# Pricing Catering



## kittyvo (Aug 6, 2016)

Ok, So my family opened up a little restaurant using traditional recipes that have been passed down from previous generations. Our customer volume has been increasing considerably in the few years. We had just been asked about catering for an event so I wanted know how we would price it. 

They wanted us to just provide noodle soups in individual takeaway bowls. They wanted the soup in a pot so they could heat it up themselves. We would assemble the meals and they would serve it themselves. We were told that they needed 50 servings. A serving of the particular soup they wanted was $12.50. So in total it would be $625. I assume that you'd give them some sort of a discount in this situation, but I'm curious about how much.

I'd very much appreciate some insight on how to appropriately price catering jobs.


----------



## meezenplaz (Jan 31, 2012)

Welcome to cheftalk Kitty, and your little bird too. 

Why would you give them a discount? 
You could, but do you feel you need to? 
You do have some extra effort and time involved
in prepping for transport, getting it there, setting it
up for them, a few other things. 
On the other hand, at 12 and a half per person for soup
your product seems already priced for a decent profit.
Your price might be close to fine as it is, since this is
essentially a pack-n-drop. Also depends how far away
and other factors. Youll just have to sit down and work 
with your own numbers a little. With catering, it always
come down to that.


----------



## chefbillyb (Feb 8, 2009)

I agree with Meezenplaz. I figure you are putting in other ingredients than noodles. Do the bowl have to be refrigerated until service ? and I know the broth needs to be hotter than heck. Do they need hot sauce or other condiments for the soup. As far as the discount  I'll leave you with this "Good good ain't cheep and cheep food ain't good" $12.50 is fine........Welcome to Cheftalk............ChefBill


----------



## kittyvo (Aug 6, 2016)

Thank you so much for your responses. We offered a $50 discount, because we are happy to share the recipes that have been kept and developed in our family for generations. But the customer refused unless we dropped the price (from the original price of $625) to $500. Since it takes a minimum of 12 hours for the broath alone, we decline and got an earful of not so kind words.

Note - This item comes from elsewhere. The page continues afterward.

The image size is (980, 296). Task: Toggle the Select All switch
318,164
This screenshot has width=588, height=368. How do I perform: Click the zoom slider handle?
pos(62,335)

Its good to hear that we weren't being ridiculous.


----------



## meezenplaz (Jan 31, 2012)

Kitty Im glad to hear you stood your ground and
refused to be taken advantage of. That can be hard to do at first, 
the tendency is to give in to get the client. But you know your
product, and the time involved, so look in the mirror and tell
yourself you did right. Unfortunately the world of catering is 
replete with propects who want something for nothing, or expect
you to bend backwards to accomodate THEIR too-low budget, and 
be grateful for their business. So this is not the last time youll
encounter this. Establish your policies now, and stick with them!

--Meez.


----------



## cheface420 (Sep 8, 2016)

Hello everyone. A friend wants me to cater a wedding for 350 people. The menu is a summer salad, garlic herb roasted chicken breast with a white wine reduction, fresh green beans, and mashed potatoes. How much food will I need and how much per person should should I charge? Is there a formula I could use always that would help me come with proper pricing and food amounts? Help me please


----------



## cheface420 (Sep 8, 2016)

Did I pay here? Did you delete it? ??


----------



## flipflopgirl (Jun 27, 2012)

ChefAce420 said:


> Did I pay here? Did you delete it? ??


Huh?

mimi


----------